Affectionately dubbed pair-bears (Procyon besheret) by Dr. Harrigan, these forest-dwelling mammals display an unusual mating ritual. Individuals spend years wandering the forest in search of a mate with matching coat color and pattern. Once this mate is discovered, the bears together dig a burrow large enough to accomodate both of them. They then nest inside, pulling the soil in to cover their bodies. What takes place inside the burrow is unknown, but the two emerge ten days later with their tails fused.
Social creatures, the pair-bears gather at feeding grounds to forage for seeds and insects, vocalizing to one another as they search.
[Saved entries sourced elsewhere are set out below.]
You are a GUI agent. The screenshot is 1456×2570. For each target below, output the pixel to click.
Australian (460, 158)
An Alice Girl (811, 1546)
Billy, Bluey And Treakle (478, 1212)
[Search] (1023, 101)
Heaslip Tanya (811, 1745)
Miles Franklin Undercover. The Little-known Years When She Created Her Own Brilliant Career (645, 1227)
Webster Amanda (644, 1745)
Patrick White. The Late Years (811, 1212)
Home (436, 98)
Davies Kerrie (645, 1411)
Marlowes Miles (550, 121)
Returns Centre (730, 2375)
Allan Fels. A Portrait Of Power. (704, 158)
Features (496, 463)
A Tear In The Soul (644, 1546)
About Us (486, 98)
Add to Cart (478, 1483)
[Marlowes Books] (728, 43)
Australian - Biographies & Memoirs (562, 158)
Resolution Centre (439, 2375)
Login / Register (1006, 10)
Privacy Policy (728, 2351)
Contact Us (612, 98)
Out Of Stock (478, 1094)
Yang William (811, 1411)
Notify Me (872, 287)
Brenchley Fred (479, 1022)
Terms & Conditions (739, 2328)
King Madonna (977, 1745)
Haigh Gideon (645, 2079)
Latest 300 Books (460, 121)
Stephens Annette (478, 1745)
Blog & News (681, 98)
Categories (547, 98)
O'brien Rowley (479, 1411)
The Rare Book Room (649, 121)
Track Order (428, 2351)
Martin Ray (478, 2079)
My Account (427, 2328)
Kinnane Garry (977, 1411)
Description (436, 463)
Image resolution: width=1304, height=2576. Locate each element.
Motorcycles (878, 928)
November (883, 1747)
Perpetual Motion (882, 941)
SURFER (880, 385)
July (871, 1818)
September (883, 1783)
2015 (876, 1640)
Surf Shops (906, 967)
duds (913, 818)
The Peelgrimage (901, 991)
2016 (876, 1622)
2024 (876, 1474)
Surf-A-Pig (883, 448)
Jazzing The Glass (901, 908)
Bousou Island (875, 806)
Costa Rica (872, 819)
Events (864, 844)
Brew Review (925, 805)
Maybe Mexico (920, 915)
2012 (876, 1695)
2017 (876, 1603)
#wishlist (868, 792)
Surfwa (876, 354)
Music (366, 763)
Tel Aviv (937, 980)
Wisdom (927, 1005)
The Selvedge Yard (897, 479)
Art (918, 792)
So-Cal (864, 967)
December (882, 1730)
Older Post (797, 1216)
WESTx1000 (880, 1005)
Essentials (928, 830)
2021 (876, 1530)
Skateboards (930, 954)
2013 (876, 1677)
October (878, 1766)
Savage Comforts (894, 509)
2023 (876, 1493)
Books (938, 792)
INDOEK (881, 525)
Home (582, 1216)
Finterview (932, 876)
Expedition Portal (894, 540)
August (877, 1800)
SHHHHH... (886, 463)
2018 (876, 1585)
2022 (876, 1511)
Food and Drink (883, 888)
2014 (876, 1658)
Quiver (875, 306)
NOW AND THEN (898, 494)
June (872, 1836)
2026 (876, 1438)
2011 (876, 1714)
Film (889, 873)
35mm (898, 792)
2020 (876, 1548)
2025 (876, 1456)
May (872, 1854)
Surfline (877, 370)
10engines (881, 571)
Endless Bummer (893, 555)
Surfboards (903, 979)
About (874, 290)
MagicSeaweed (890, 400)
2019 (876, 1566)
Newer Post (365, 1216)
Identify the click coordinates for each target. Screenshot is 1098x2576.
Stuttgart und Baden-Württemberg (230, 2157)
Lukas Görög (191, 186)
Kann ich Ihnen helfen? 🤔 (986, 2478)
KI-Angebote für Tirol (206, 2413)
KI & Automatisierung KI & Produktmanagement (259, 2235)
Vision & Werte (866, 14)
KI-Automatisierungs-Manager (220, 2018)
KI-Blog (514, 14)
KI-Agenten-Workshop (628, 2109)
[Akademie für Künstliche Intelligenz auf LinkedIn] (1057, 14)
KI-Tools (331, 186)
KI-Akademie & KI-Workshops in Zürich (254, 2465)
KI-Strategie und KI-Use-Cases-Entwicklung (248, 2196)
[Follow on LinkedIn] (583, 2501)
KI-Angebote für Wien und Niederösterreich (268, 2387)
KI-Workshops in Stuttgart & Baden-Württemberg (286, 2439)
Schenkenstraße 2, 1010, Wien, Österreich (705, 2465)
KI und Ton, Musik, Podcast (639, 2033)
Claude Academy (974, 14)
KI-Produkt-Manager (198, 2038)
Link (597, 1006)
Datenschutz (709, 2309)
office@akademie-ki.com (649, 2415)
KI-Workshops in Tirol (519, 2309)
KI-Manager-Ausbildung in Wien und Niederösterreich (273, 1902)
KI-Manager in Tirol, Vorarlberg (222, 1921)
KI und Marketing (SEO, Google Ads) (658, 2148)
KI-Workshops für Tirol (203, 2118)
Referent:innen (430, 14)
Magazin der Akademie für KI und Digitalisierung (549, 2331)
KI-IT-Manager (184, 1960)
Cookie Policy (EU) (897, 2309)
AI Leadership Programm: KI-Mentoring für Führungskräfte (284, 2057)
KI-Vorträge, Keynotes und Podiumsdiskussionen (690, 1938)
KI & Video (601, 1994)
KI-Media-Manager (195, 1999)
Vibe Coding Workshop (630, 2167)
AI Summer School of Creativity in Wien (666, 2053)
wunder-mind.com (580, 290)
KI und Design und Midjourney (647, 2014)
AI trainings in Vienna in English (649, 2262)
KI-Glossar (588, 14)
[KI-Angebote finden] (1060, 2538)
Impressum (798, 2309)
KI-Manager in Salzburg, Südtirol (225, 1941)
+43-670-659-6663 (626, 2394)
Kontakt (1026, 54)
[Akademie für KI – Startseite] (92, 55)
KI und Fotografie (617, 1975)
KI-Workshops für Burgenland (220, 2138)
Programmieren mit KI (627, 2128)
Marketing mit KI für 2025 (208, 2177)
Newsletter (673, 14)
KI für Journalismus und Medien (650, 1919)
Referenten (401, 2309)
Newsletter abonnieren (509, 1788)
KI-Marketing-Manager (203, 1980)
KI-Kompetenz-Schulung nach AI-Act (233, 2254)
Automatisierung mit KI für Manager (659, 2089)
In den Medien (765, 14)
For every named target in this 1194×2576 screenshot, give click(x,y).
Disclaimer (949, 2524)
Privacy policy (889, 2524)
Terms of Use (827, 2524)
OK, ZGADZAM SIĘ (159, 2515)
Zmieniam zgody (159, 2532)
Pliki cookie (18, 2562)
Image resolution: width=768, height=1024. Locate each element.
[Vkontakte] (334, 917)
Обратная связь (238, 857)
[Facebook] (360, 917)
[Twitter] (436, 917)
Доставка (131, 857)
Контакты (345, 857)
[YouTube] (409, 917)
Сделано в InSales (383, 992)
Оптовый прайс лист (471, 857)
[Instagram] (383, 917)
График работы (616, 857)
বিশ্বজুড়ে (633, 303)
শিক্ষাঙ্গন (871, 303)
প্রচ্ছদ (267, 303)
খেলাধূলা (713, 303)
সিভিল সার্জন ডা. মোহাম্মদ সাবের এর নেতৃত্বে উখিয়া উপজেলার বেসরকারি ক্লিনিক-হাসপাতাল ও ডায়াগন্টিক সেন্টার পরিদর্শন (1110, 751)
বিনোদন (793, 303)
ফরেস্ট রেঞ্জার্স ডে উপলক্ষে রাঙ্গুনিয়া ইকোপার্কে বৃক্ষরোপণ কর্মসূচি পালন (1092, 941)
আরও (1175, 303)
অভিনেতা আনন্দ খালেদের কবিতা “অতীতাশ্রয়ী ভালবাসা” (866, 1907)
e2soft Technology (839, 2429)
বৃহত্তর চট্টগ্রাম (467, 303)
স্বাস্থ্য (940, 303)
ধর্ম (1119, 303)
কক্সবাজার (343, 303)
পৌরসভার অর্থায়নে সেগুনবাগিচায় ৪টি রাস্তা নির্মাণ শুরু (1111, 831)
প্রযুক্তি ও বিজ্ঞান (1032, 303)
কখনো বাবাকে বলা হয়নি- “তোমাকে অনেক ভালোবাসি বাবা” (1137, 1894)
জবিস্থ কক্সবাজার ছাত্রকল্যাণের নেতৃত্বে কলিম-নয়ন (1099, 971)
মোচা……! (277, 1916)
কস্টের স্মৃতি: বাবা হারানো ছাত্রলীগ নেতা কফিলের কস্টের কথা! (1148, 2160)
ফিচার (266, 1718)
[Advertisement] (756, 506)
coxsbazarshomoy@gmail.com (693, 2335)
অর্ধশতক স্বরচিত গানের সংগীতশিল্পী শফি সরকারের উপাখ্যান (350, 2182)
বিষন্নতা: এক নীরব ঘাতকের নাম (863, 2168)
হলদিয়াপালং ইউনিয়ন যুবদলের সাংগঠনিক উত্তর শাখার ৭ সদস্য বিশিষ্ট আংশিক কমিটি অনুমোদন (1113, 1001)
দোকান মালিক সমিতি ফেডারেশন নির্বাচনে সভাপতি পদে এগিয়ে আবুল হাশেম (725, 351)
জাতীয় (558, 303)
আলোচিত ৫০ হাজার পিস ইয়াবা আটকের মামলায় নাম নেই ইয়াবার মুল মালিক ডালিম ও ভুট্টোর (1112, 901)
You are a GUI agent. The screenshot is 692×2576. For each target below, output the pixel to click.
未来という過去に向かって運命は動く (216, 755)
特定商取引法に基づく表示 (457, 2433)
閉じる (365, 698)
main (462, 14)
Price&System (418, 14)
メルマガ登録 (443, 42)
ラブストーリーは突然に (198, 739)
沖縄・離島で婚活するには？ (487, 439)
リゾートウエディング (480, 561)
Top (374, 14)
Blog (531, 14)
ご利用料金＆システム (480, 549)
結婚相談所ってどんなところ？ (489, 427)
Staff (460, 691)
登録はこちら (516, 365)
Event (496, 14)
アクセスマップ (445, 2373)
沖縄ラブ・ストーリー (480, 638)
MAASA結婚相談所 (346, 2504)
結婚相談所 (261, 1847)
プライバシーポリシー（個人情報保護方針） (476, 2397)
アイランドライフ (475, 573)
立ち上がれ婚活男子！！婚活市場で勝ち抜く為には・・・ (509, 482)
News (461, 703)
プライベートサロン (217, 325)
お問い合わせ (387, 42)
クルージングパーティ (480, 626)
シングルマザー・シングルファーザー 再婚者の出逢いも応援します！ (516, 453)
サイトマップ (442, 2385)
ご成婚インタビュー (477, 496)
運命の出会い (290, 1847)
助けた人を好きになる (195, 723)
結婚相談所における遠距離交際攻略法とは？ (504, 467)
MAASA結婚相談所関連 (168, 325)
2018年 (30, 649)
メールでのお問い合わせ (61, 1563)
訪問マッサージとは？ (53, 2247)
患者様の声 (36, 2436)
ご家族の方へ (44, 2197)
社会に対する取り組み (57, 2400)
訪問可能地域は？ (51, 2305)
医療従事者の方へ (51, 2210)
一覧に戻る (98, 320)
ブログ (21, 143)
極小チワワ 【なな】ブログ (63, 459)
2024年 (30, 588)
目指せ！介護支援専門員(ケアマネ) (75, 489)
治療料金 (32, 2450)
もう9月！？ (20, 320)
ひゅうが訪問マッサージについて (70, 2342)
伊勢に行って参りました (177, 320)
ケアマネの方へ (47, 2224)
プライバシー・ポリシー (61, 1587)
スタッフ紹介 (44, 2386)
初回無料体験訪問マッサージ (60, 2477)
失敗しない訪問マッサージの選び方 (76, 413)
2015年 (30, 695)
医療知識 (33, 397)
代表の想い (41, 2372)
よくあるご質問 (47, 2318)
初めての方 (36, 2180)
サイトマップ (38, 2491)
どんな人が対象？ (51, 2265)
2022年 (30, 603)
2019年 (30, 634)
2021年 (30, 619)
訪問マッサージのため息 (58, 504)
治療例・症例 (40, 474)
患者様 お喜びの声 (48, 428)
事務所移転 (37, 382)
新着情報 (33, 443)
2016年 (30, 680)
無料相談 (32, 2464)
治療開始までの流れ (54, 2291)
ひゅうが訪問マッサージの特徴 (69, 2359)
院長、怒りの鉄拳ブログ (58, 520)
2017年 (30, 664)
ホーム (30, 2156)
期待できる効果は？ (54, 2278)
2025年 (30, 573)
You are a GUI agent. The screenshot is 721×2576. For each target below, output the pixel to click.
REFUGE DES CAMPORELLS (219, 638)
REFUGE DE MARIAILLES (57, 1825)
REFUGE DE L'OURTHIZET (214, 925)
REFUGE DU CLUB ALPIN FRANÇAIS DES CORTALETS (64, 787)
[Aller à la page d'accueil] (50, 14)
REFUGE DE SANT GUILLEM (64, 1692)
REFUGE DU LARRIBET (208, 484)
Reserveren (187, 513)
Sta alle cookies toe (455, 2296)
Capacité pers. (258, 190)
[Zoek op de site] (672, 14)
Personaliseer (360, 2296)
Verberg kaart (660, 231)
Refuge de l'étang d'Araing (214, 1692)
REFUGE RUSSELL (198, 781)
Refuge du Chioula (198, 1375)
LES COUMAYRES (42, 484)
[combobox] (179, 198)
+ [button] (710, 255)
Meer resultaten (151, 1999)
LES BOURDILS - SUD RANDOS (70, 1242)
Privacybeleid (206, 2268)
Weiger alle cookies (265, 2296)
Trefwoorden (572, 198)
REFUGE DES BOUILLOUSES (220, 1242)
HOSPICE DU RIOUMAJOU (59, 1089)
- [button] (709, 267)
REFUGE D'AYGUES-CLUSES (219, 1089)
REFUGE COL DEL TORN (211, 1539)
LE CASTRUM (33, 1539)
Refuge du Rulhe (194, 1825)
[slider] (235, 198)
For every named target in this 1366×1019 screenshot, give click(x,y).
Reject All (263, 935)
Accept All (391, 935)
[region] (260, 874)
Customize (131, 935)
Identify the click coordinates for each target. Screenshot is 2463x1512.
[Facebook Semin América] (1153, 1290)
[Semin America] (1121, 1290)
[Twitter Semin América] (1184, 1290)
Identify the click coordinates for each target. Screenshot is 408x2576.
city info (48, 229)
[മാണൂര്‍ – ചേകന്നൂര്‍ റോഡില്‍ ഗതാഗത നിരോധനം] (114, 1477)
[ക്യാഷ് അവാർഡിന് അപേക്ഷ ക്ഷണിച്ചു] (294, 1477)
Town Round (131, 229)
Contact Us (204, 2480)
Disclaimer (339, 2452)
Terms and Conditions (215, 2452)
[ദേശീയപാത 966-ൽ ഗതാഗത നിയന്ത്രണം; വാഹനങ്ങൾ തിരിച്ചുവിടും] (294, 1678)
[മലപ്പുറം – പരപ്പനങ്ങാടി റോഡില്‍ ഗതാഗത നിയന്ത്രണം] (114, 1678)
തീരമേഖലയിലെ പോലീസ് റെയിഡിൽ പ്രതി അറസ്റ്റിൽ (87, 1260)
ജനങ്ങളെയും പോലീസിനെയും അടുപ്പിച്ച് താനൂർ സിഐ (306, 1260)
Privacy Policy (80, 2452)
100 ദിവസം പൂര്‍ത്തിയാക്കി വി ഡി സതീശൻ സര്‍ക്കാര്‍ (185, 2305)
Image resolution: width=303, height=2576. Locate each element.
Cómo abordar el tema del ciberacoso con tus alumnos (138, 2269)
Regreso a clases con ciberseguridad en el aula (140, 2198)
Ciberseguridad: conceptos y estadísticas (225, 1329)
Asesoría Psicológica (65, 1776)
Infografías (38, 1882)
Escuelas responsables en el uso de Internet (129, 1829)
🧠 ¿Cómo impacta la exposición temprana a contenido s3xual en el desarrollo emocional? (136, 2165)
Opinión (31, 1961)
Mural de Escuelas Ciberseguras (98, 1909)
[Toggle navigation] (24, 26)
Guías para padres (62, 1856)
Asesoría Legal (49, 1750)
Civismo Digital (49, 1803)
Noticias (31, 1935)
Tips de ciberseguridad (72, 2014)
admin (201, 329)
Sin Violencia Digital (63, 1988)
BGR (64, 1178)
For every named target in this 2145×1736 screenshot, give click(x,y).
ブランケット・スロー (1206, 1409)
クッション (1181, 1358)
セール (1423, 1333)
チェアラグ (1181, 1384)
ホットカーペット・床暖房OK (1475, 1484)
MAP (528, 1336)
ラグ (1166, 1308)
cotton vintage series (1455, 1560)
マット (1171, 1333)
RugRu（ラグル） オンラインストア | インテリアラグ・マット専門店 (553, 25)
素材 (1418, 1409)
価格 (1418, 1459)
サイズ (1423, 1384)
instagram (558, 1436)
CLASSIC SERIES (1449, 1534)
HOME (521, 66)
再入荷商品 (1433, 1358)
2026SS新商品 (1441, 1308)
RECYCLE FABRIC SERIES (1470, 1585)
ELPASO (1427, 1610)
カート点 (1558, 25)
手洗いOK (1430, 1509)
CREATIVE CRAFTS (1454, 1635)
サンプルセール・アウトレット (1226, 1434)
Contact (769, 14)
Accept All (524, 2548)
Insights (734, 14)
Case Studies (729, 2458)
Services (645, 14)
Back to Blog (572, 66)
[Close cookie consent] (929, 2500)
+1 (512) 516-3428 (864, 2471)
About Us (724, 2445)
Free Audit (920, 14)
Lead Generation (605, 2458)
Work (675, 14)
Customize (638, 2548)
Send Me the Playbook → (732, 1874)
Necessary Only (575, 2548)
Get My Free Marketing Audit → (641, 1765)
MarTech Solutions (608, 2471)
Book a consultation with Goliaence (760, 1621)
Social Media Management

They possess an advanced sense of touch due to microscopic tubules on the pads of their paws. They are a tactile species, seeming to enjoy burrowing for days in hollow trees and logs, wound around one another. Their joined tails serve as an aid in arboreal foraging, allowing the pair to hang from branches while pilfering bird eggs from nests or swinging to reach ripe fruit.

During his observations, Harrigan discovered that despite originally existing as two individuals, once fused, the pair-bears cannot survive without one another. If one sickens or dies, the other does also. Upon observing this phenomenon, Harrigan collected the pair and performed a necropsy. Within the fused tails, he discovered a complex and incredibly strong crystalline structure. How this is formed is as yet unknown, but when the incision was made during necropsy, the crystals within continued to grow outward the way a coleoptile of grass shoots upward after being cut.